金剛は夜恵に笑顔を向けられた瞬間、兎の頭を掴み、兎の顔を思い切り自分の方に向ける。


「ぐぇ――」

「………………」そして、泡を吐く兎をしばし見つめた金剛は息を吐き、夜恵に笑みを返す。「初日はどうだっただろうか? 何か困ったことはなかったかい?」

「あぅ……」夜恵は困ったような表情を浮かべ、言いよどむ。「えっと、その――」


「ああ、昨日のことは気にしなくても良い」金剛が察したように声を上げて笑い、夜恵の頭にそっと手を置いた。「あの物の怪――クソ工場長……龍宮工場長がいて集中出来なかったのだろう? あれの監視をしていなかった俺にも責任はある。美月さんが気にする必要はないよ」


「あぅ、でもう~ちゃんはちゃんと教えてくれようとしてたのに、私、志稲と工場長ちゃんとずっと話してたし」

 と、夜恵は言うが、夜恵と志稲と兎の3人だった場合、延々とお喋りするという状況が生まれたかどうか――きっと生まれなかっただろう。どう見ても乙愛がスイッチになっており、真面目に教えようとしていた兎を押しのけたのも乙愛なのである。


 乙愛にお喋りを止める様に言わないのも悪いという意見もあるだろうが、高速で人間の四肢の骨を一瞬で外し、本気で大地を蹴れば、暴風を伴いながらコンクリートを巻き上げる化け物に、誰が物を言えるというのか。と、考えてほしい。


「それに……」金剛がニヤリと口元を緩める。「大義名分が出来たからな。久々に運動出来たよ」

「え?」

「いや、何でもない――」


 夜恵は首を傾げるばかりだが、あの金剛の顔からして昨日何かあったのだろう。何かは聞かないが、およそ、この工場のどこかが見てわかるほどの変貌を遂げているのだろう。


「さて――まだ時間はあるが、美月さんも着替えてくると良い」金剛は兎を肩に担ぎ、空いた手を夜恵に向かって上げる。「それでは後で――」

 呆けた表情の夜恵はつられるままに金剛に小さく手を振り返す。

 しかし、よく考えてもしょうがないと察したのか、夜恵は一度肩を竦め、更衣室へ向かうために食堂を通るのだが……。


「え? 何これ――」

 惨状――一言でいえば、それだけである。

 食堂の至る所に大穴が空いており、窓側の壁はほとんど機能していない。
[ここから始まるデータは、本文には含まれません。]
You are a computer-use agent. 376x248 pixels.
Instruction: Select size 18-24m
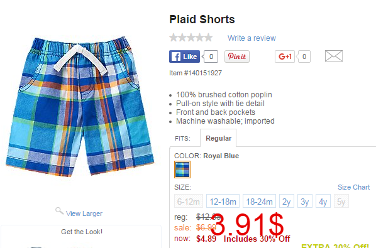259,201
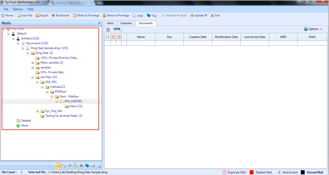
Task: Click the Creation Date column header
Action: (x=197, y=37)
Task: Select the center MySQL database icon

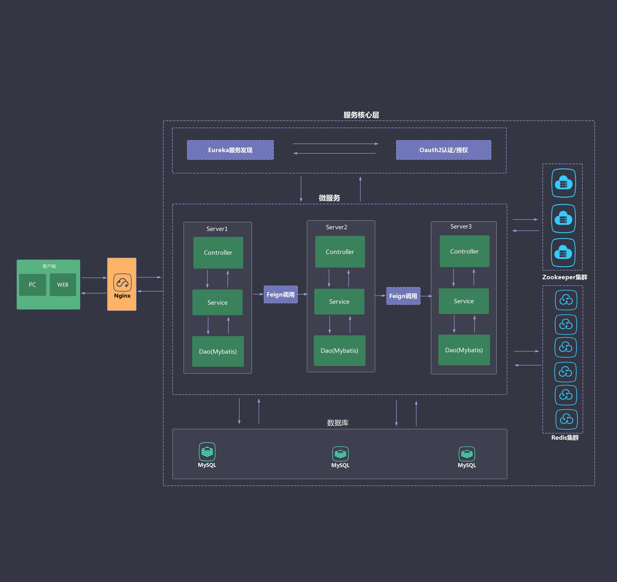Action: [340, 454]
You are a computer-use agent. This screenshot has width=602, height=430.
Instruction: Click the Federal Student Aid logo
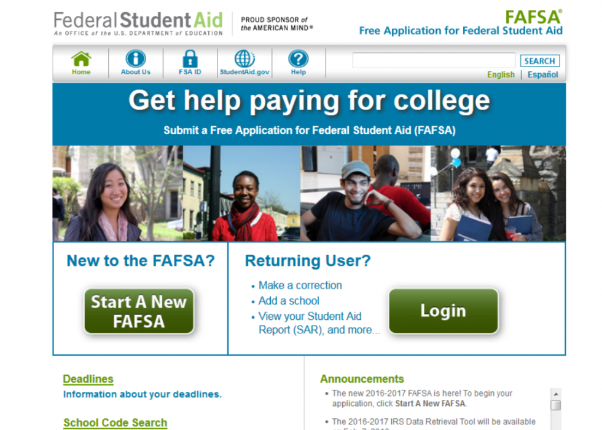pos(138,23)
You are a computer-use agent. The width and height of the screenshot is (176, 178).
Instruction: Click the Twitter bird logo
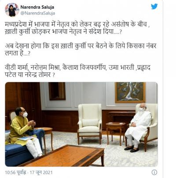click(154, 6)
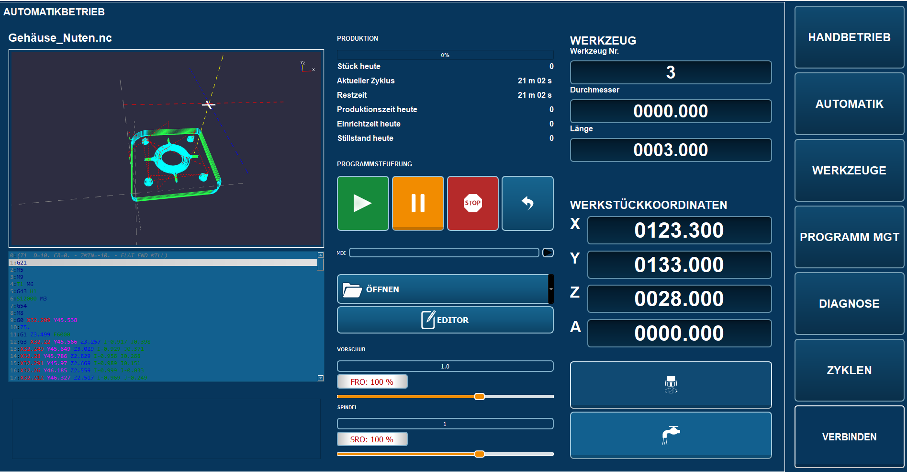
Task: Click the G-code list scroll-up arrow
Action: click(x=321, y=255)
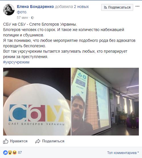Share post using Поделиться
Screen dimensions: 142x158
click(x=53, y=141)
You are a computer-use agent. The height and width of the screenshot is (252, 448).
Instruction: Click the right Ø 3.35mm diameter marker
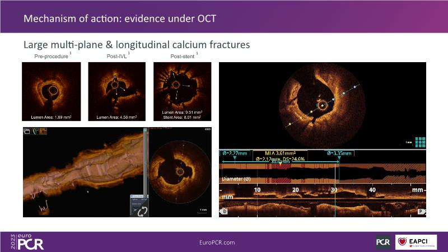click(339, 152)
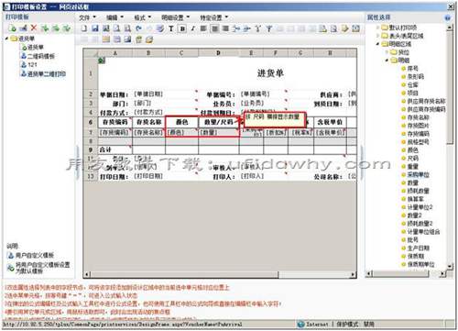Open the 文件 dropdown menu
Screen dimensions: 458x331
(87, 17)
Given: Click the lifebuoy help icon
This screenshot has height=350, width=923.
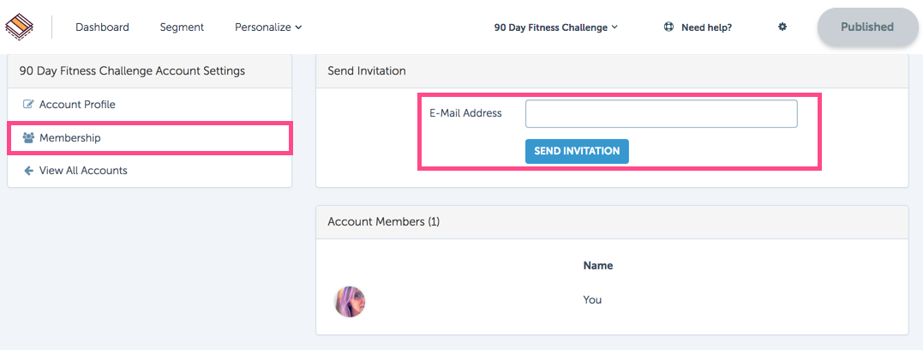Looking at the screenshot, I should [x=668, y=27].
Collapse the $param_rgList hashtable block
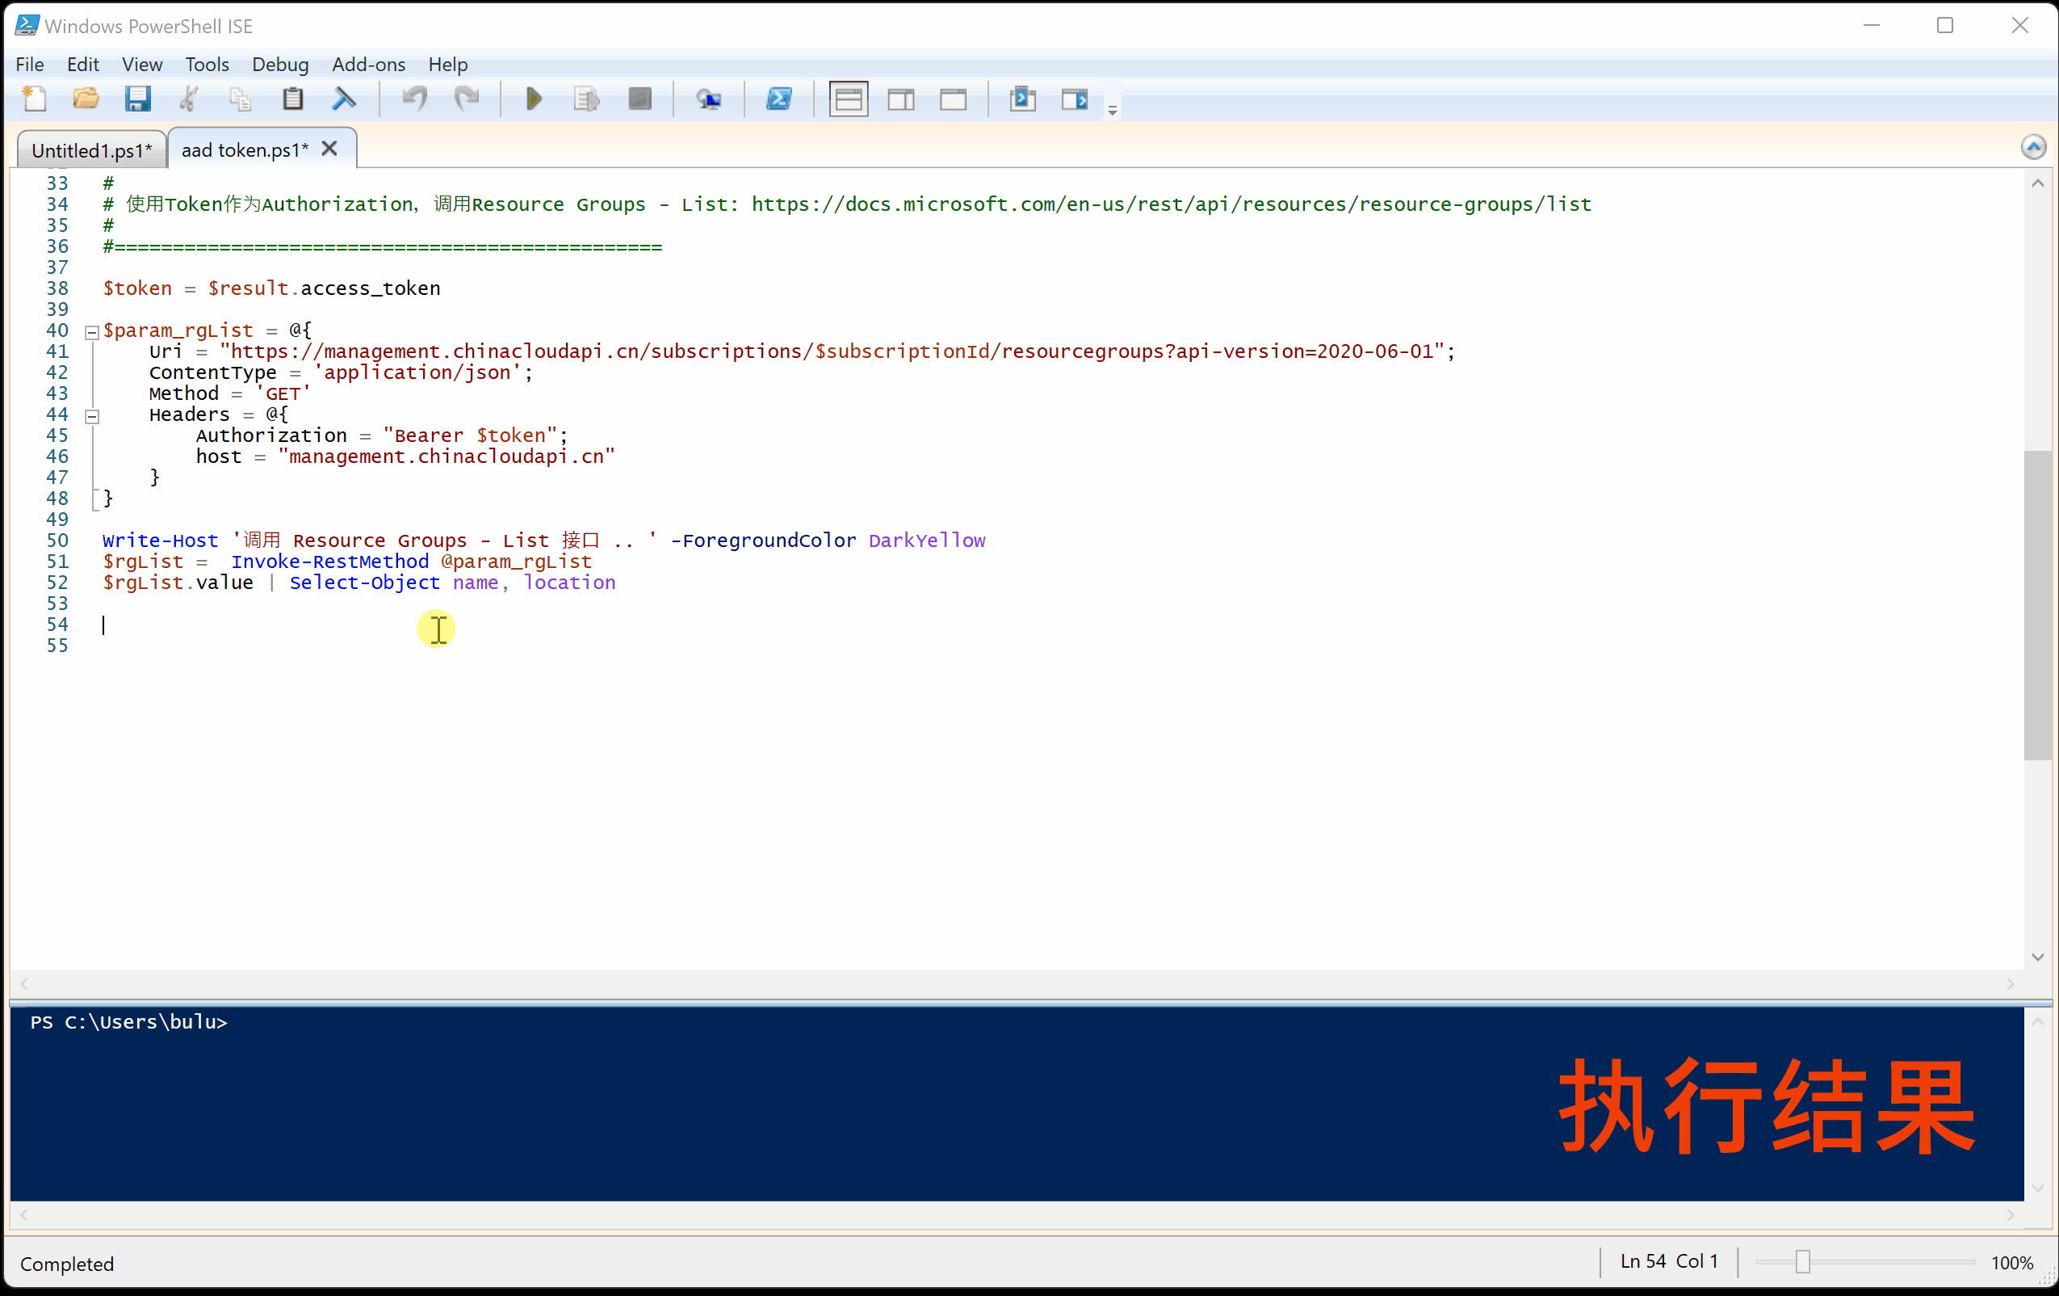 [91, 332]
オシャレに言えばオープンテラス、前向きに言えば廃墟レストラン、ポジティブに言えば斬新な建物、前向き駐車をネガティブに停める程度には顔を引き攣らせるだろう。

 そして、机を潰しているひときわ大きな瓦礫の上には真上からちょうど光が差しており、その光を反射するようにキラキラと煌めく金色の髪――瓦礫を椅子代わりにしている少女が不貞腐れていた。


 この光景だけ見るととても幻想的であるが……。

「クソ、勇雄のば~か、どうしてあたしが瓦礫の撤去なんか……」乙愛がいる。

「わ、わ――工場長ちゃん? どうしたの?」

「あら夜恵ちゃん、おはよう」

「あ、おはようございます」夜恵は瓦礫を避けながら乙愛に近づく。「何か爆発でもしたの?」

「……勇雄の堪忍袋の緒が」

「へ?」

 緒は切れるだけだと思っていたが、この工場の人間は爆発させるらしい。


「あ~……気にしないで。それより夜恵ちゃん、危ないわよ。今、見ての通り、瓦礫を失くしているのよ」失くす。とは? 乙愛が大きな瓦礫から腰を上げると、近くにあった直径30センチほどの瓦礫に手を添え思い切り押し込んだ。「ほぃ――っと」

……粉々になった。


「……えっと、それで全部片づけるの? 手伝いますよ?」

「良いのよ、夜恵ちゃんに手伝わせたら、また勇雄にどやされるわ」ため息を吐き、乙愛は瓦礫を次々と砂へ変えていく。「兎を待っているのだけれど……いつになったら来るのかしら?」

「あ、う~ちゃんなら、班長さんが抱えていきましたよ?」

「……クソ、先手を打たれたわね」乙愛は舌打ちをすると諦めたように肩を落とし、夜恵に向き直る。「まぁ、気にしないでちょうだい。夜恵ちゃんは早く着替えてらっしゃい」

「あ、はい――」


 乙愛の言う通りにする夜恵は更衣室へと向かうのだった。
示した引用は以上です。